◆ Задачи для решения
a - Замените в записях «How do I perform» на «How can I do» в части, которая начинается строкой со словами «Screen dimensions: 552x661» и идёт до конца записей, включая обе границы. Всё остальное оставьте без изменений, а изображения в ответ не включайте.
b - Продолжите текст о Булгакове и его работе в «Гудке».

◆ Фрагмент текста
━━━━━━

И это как раз в то время, которое она так долго ждала: принят роман «Белая гвардия», прочитана и сдана корректура первой части романа, в производстве повесть «Роковые яйца», готовится к сдаче в набор первая книга повестей и рассказов. Для сборника «Писатели» написал «Автобиографию»: «...В Москве долго мучился; чтобы поддерживать существование, служил репортером и фельетонистом в газетах и возненавидел эти звания, лишенные отличий. Заодно возненавидел редакторов, ненавижу их сейчас и буду ненавидеть до конца жизни.
В берлинской газете «Накануне» в течение двух лет писал большие сатирические и юмористические фельетоны.
Не при свете свечки, а при тусклой электрической лампе сочинил книгу «Записки на манжетах». Эту книгу у меня купило берлинское издательство «Накануне», обещав выпустить в мае 1923 года. И не выпустило вовсе. Вначале меня это очень волновало, а потом я стал равнодушен. Напечатал ряд рассказов в журналах в Москве и Ленинграде.
Год писал роман «Белая гвардия». Роман этот я люблю больше всех других моих вещей».
Но роман, повесть, книжка — все это еще впереди, а пока он продолжает работать в «Гудке», писать фельетоны...
«Увертюра Шопена», «Колыбель начальника станции», «Не свыше», «Рассказ про Поджилкина и крупу», «Библифетчик», «По голому делу»...
Если раньше Булгаков с наслаждением высмеивал невежество, чванство, бескультурье, неграмотность и другие человеческие пороки, то сейчас он, продолжая писать разоблачительные фельетоны, уже не испытывает того возбуждения, которое должен испытывать фельетонист. Не раз он признается в дневнике, что работа в «Гудке» его тяготит, потому что фельетоны его начинают мельчать, утрачивая свою обобщенность, как раньше, работает над ними как бы нехотя, из-под «палки»: он должен в месяц написать несколько фельетонов, обязательных, по заданию редакции.

━━━━━━

◆ Исходные данные
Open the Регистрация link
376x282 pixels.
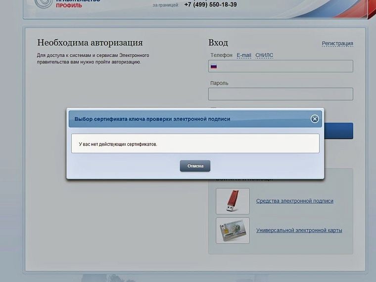click(337, 44)
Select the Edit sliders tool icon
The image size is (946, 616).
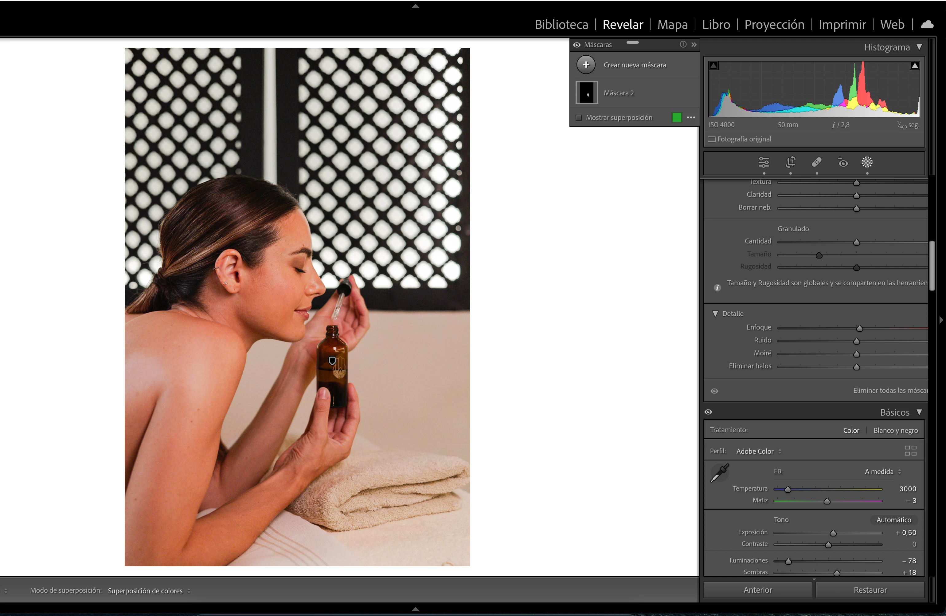click(764, 162)

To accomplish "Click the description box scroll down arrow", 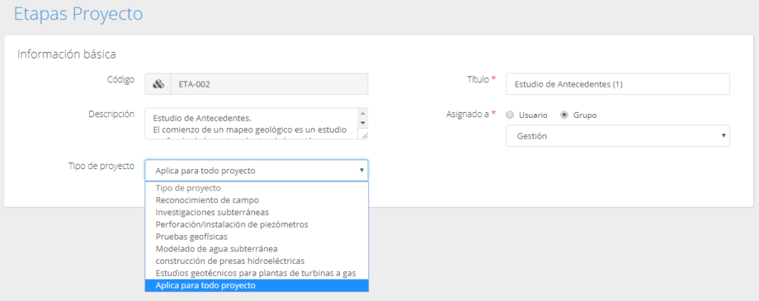I will tap(362, 123).
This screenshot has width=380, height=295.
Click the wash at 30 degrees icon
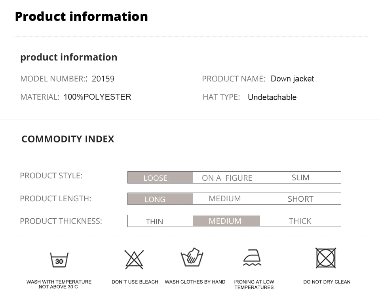click(59, 260)
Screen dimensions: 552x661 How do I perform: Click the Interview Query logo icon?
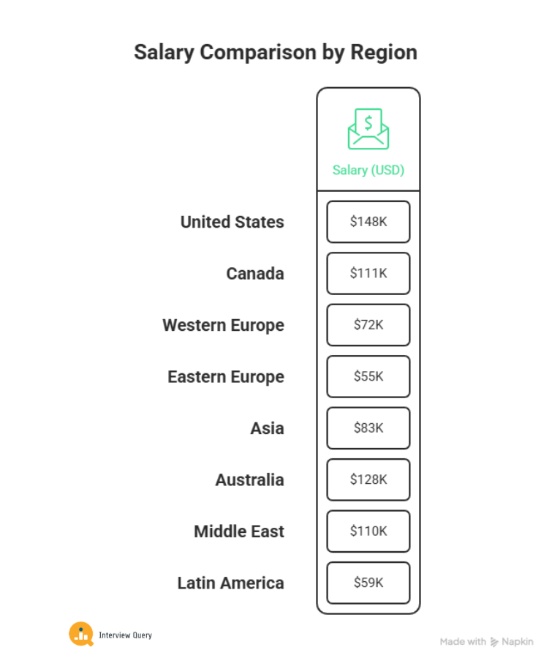tap(81, 634)
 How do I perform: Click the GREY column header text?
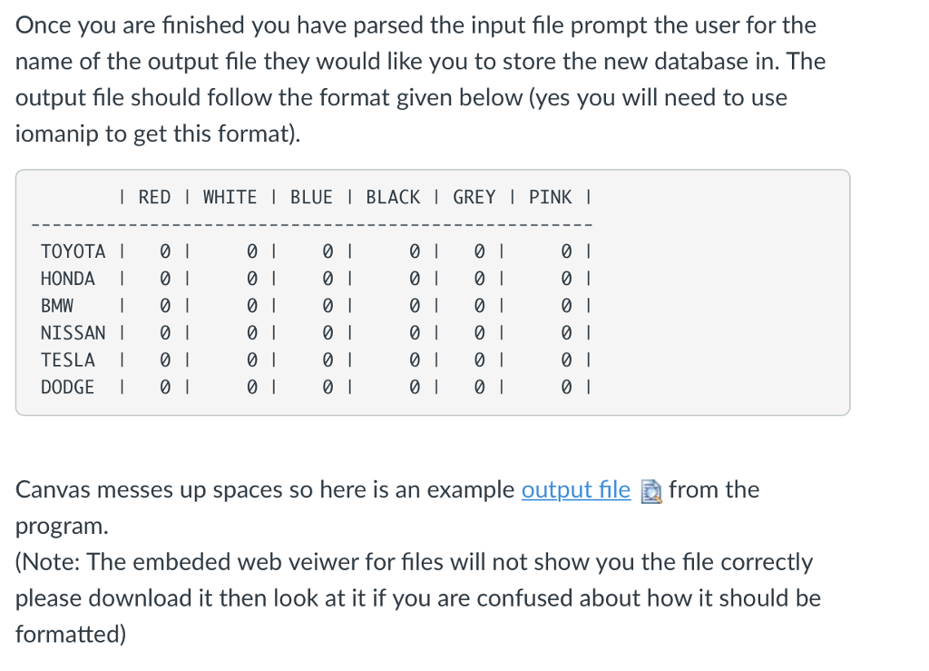click(474, 197)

━━━━━━

◆ Ответы к заданиям
a -
Screen dimensions: 552x661 How can I do: Click the Interview Query logo icon?
tap(81, 634)
 How can I do: Click the GREY column header text?
click(474, 197)

b -
Вот передали ему письмо рабкора, до поры до времени оно лежит спокойненько на столе Булгакова, но появляется в «Известиях» статья наркома здравоохранения Н. А. Семашко с резким осуждением голых мужчин и женщин, которые разгуливают по Москве с лозунгами «Долой стыд!» на ленте через плечо, пытаются даже входить в трамвай в столь непотребном виде: «подобное поведение необходимо самым категорическим образом осудить со всех точек зрения», с гигиенической, с нравственной, никакой в этом «революционности» нет, одна глупость, «поэтому я считаю абсолютно необходимым немедленно прекратить это безобразие, если нужно, то репрессивными мерами». В редакции, конечно, читают статью Семашко, выводы газеты. И, естественно, редактор «четвертой полосы» «Гудка» призывает Булгакова откликнуться на «злобу» дня. Булгаков тянет с исполнением заказа. Пока лишь записывает в дневнике: «12 сентября. Пятница. Яркий солнечный день. Новость: на днях в Москве появились совершенно голые люди (мужчины и женщины) с повязками через плечо «Долой стыд». Влезали в трамвай. Трамвай останавливали, публика возмущалась»...
И только 11 октября 1924 года Булгаков откликнулся на письмо тов. Пивня, который спрашивал редакцию: действительно ли в Москве появились голые люди и правда ли, что они собираются приехать на станцию Гудермес С.-К. ж. д. с поездом № 12 в 18 часов... На станции, хоть их и осуждают, но посмотреть на них собрались чуть ли не все жители.
Ответ Булгакова был предельно кратким: «Сообщите гудермесцам, что поступки голых надо понимать как глупые поступки.
Действительно, в Москве двое голых вошли в трамвай, но доехали только до ближайшего отделения милиции.
А теперь «общество» ликвидировалось по двум причинам: во-первых, милиция терпеть не может голых, а во-вторых, начинается мороз.
Так что никого не ждите, голые не приедут. Ваш М. Б.»
И это после «Дьяволиады», «Роковых яиц», романа «Белая гвардия»?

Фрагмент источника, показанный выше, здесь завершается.